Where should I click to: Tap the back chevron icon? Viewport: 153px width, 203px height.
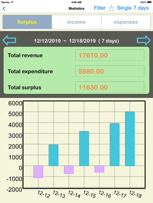tap(4, 8)
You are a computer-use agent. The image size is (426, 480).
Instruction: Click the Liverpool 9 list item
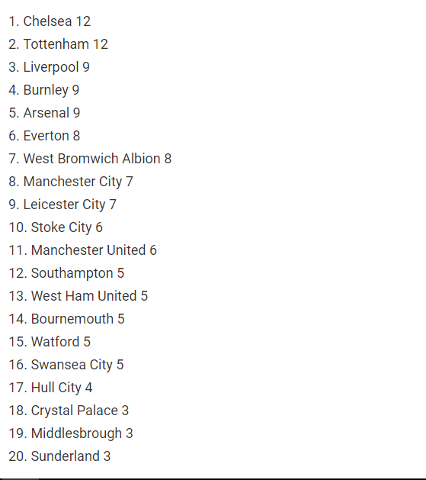pyautogui.click(x=49, y=67)
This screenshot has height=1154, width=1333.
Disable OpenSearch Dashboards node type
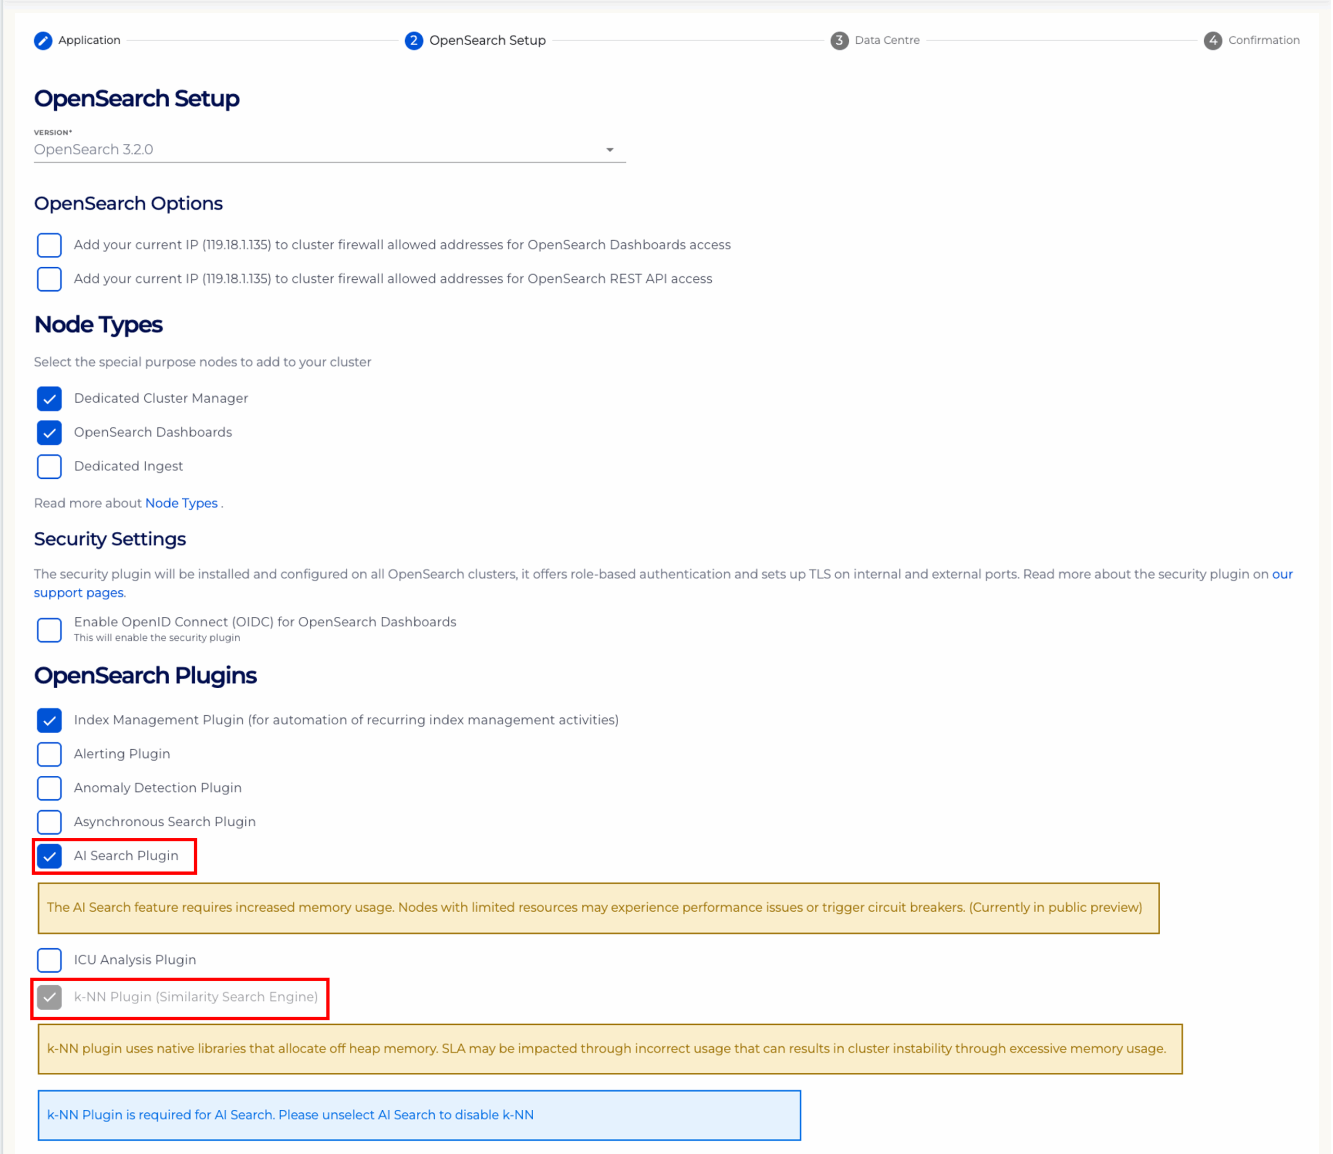(x=49, y=432)
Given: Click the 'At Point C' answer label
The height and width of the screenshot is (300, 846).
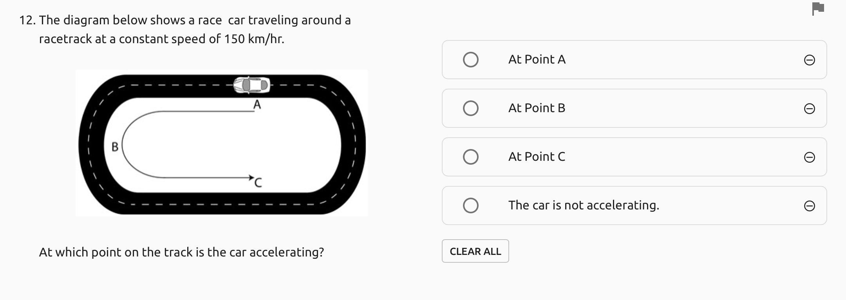Looking at the screenshot, I should (x=537, y=157).
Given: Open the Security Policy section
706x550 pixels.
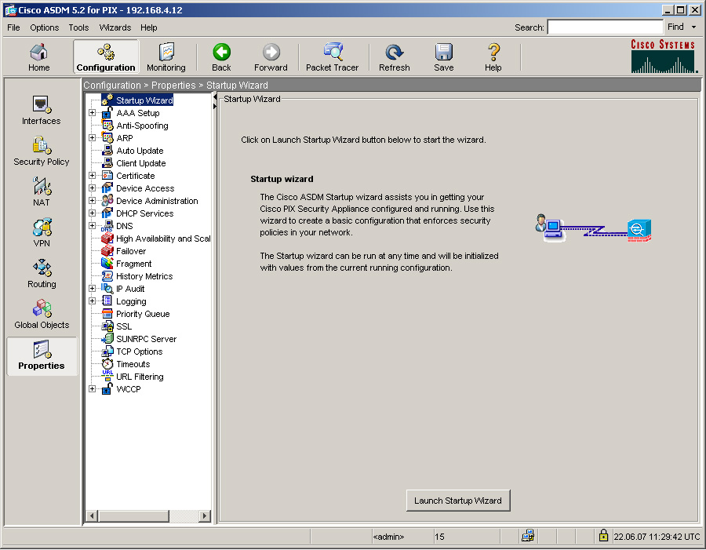Looking at the screenshot, I should 42,151.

==*==

# TASK:
Could you write out all the items above line for line, without the pictures?

# ANSWER TO THIS TASK:
Where should I click to: Tap the back chevron icon? Viewport: 153px width, 203px height.
tap(4, 8)
You are a computer-use agent. The image size is (426, 480).
Instruction: Click the Liverpool 9 list item
pyautogui.click(x=49, y=67)
This screenshot has height=1154, width=1333.
Disable OpenSearch Dashboards node type
(x=49, y=432)
Given: Click the 'At Point C' answer label
The height and width of the screenshot is (300, 846).
Looking at the screenshot, I should (x=537, y=157).
Given: Open the Security Policy section
706x550 pixels.
Looking at the screenshot, I should 42,151.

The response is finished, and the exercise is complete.